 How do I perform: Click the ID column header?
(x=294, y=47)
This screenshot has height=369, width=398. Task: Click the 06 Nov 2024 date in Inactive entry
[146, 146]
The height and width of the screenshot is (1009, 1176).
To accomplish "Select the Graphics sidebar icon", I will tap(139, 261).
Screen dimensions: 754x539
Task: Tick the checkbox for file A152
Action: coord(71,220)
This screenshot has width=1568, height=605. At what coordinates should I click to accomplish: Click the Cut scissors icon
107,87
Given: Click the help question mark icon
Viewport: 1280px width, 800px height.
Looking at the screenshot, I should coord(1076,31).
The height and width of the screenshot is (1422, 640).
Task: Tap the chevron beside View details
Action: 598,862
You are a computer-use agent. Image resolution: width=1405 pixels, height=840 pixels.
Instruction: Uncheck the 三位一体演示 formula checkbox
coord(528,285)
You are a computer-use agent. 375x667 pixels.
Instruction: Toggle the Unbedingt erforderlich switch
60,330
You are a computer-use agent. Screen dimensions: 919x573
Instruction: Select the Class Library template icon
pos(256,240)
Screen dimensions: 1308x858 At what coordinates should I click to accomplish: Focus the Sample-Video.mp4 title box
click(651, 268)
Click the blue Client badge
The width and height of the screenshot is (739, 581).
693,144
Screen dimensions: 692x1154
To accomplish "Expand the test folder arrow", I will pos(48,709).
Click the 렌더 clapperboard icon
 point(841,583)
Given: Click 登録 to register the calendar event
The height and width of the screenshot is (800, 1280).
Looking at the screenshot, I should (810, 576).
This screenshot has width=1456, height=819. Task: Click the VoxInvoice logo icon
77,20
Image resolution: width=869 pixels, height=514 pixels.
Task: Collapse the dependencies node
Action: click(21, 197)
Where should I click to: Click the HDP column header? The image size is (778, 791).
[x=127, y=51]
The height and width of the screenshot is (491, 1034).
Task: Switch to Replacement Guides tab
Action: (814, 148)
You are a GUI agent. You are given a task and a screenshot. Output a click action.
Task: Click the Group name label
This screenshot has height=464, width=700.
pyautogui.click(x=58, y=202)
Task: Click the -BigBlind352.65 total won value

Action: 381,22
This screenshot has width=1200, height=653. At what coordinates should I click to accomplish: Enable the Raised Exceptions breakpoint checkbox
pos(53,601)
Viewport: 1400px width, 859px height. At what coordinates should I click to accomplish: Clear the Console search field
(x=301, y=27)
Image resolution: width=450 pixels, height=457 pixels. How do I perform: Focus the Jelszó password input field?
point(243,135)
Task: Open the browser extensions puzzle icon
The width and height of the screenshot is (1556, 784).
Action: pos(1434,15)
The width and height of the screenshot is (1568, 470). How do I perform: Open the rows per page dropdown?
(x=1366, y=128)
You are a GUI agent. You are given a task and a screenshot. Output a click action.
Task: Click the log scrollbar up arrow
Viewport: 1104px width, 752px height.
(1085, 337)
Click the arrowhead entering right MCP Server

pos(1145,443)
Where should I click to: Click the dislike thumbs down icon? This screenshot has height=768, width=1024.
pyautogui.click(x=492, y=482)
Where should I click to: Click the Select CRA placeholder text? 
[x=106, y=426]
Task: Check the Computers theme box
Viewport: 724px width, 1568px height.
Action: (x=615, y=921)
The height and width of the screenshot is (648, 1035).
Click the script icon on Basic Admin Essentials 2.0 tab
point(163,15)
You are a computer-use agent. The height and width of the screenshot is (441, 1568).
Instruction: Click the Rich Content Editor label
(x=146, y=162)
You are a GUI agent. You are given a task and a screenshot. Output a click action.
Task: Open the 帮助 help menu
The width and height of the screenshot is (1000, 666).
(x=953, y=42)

-------------------------

[Objective]
Gather every line in the records that contains the word "will" and copy each one in full.

[The output]
To accomplish "Select the Graphics sidebar icon", I will tap(139, 261).
To accomplish "Expand the test folder arrow", I will pos(48,709).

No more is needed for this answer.